# Any alternatives to Print Aura and Printful?



## Bookgirl (Oct 31, 2015)

Printful doesn't carry the tees we like and we've had nothing but problems with Print Aura lately. We need a co that can do one tee at a time and ship straight to our customer.


----------



## 4C Print Shop (Sep 8, 2010)

There are tons of alternatives to these guys here: PrinterListings - custom t-shirt printers reviewed at PrinterListings.com


----------



## AnACustomPrints (Dec 1, 2016)

*What you need to do*
**1)** Translate this sentence from the thread on alternatives to Print Aura and Printful into Spanish: "Printful doesn't carry the tees we like and we've had nothing but problems with Print Aura lately."
**2)** Carry on the thread about alternatives to Print Aura and Printful from the point at which it stops.

*Data excerpts*
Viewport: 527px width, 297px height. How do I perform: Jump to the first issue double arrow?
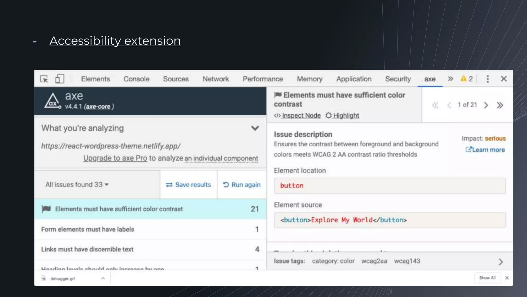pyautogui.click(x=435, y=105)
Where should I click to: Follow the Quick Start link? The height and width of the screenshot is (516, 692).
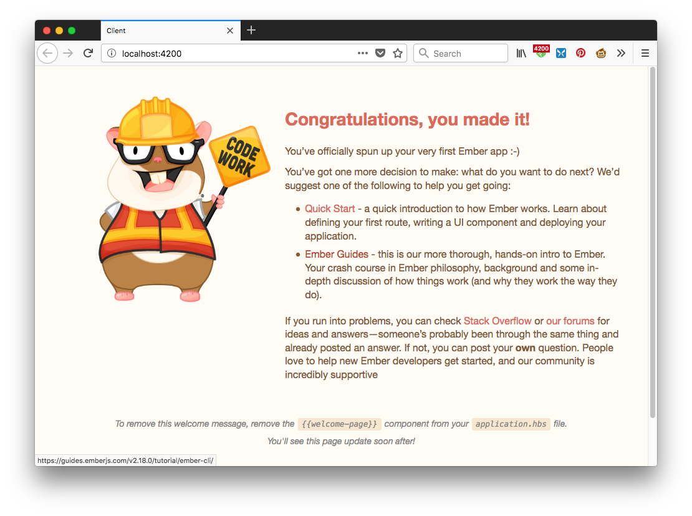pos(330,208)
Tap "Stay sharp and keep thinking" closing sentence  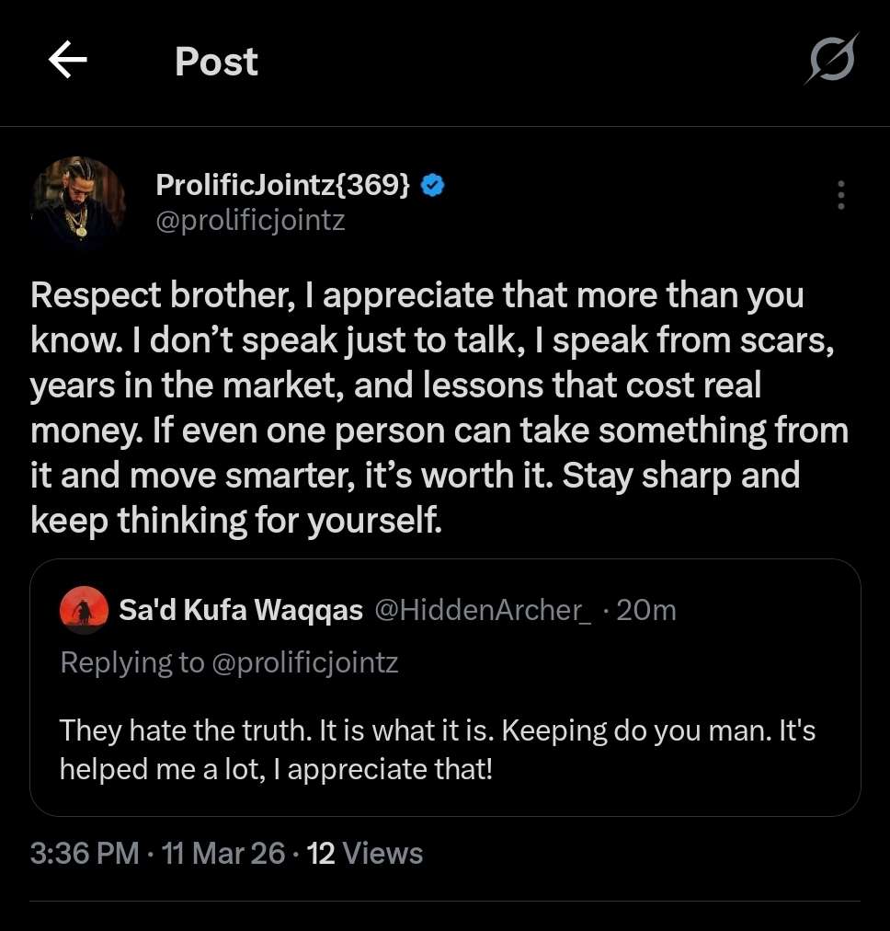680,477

*Task results*
**1)** Printful no tiene las camisetas que nos gustan y últimamente no hemos tenido más que problemas con Print Aura.

**2)**
Often smaller business can offer more personal service. Each client is usually important to them and often a one on one relationship develops. Small businesses can be more responsive to emergencies, changes in design and more adept at recognizing file problems before printing. Also they often have the flexibility to procure special shirts for their customers. Not that bigger companies do not care, it's is just a matter of keeping the printers rolling and clients become numbers. You will find someone who will meet your needs, but you will need to search. 4C's suggestion is good. The nice thing about fulfillment with shipping is you are not tied to a specific geographical territory for a printer. Technology can be a pain in the rear, but it also offers many opportunities.


----------



## tzar (Aug 23, 2017)

Alternatives to Printful and Print Aura:
Teelaunch
Printify
Custom Cat
etc.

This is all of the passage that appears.